In overweging 3 heeft de raad vastgesteld van welke feiten in deze procedure wordt uitgegaan. De door de raad vastgestelde feiten, welke niet zijn betwist, vormen ook in hoger beroep het uitgangspunt.

 

5          BEOORDELING

5.1      Ter zitting van het hof heeft verweerster erkend dat zij in de echtscheidingszaak, die zij voor klaagster behandelde, fouten heeft gemaakt en onvoldoende met klaagster heeft gecommuniceerd. In het bijzonder betrof dit de te late indiening van het echtscheidingsverzoek – twee dagen na afloop van de wettelijke termijn van vier weken na dagtekening van de beschikking voorlopige voorzieningen – waardoor de beschikking voorlopige voorzieningen haar kracht heeft verloren, alsmede de intrekking van dat echtscheidingsverzoek door verweerster en het niet opnieuw vragen van voorlopige voorzieningen, beide zonder overleg daarover met klaagster of schriftelijke bevestiging daarvan aan klaagster.

5.2      Het onderzoek in hoger beroep heeft niet geleid tot andere beschouwingen en gevolgtrekkingen dan die vervat in de beslissing van de raad, waarmee het hof zich verenigt.

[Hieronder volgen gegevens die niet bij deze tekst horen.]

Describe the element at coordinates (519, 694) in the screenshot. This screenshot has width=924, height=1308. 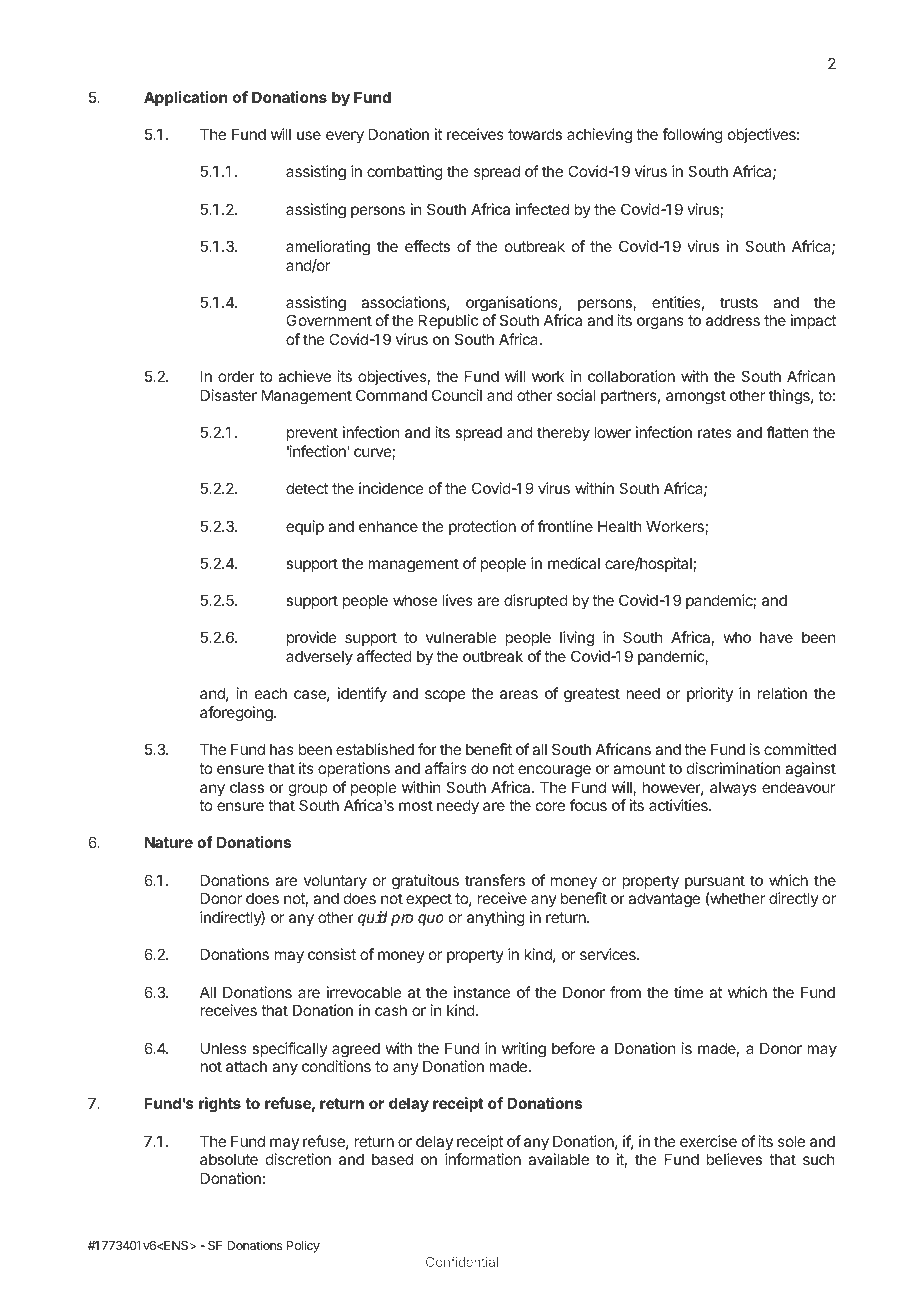
I see `areas` at that location.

De grieven van verweerster tegen de beslissing van de raad worden verworpen.

5.3      Met betrekking tot de aan verweerster opgelegde maatregel overweegt het hof dat verweerster zo ernstig in haar zorgplicht jegens klaagster is tekort geschoten dat oplegging van een zwaardere maatregel dan een berisping door het hof in overweging zou zijn genomen, ware het niet dat verweerster kennelijk de ernst van de door haar gemaakte fouten heeft ingezien, maatregelen heeft genomen om haar praktijkvoering te verbeteren en begeleiding heeft gezocht van een deskundige coach die haar bij de uitvoering van de genomen maatregelen ondersteunt. Het hof zal daarom volstaan met een berisping en de beslissing van de raad zal derhalve, ook voor wat betreft de opgelegde maatregel, worden bekrachtigd.

 

 

 

          BESLISSING

Het Hof van Discipline:

 

bekrachtigt de beslissing van de Raad van Discipline in het ressort ‘s‑Gravenhage van 13 januari 2014 met nummer R.4222/13.129.

 

 

 

Aldus gewezen door mr. P.M.A. de Groot-van Dijken, voorzitter, mrs. A. Beker, A.B.A.P.M. Ficq, T. Zuidema, G.J.S. Bouwens, leden, in tegenwoordigheid van mr. N.A.M. Sinjorgo, griffier, en in het openbaar uitgesproken op 7 juli 2014.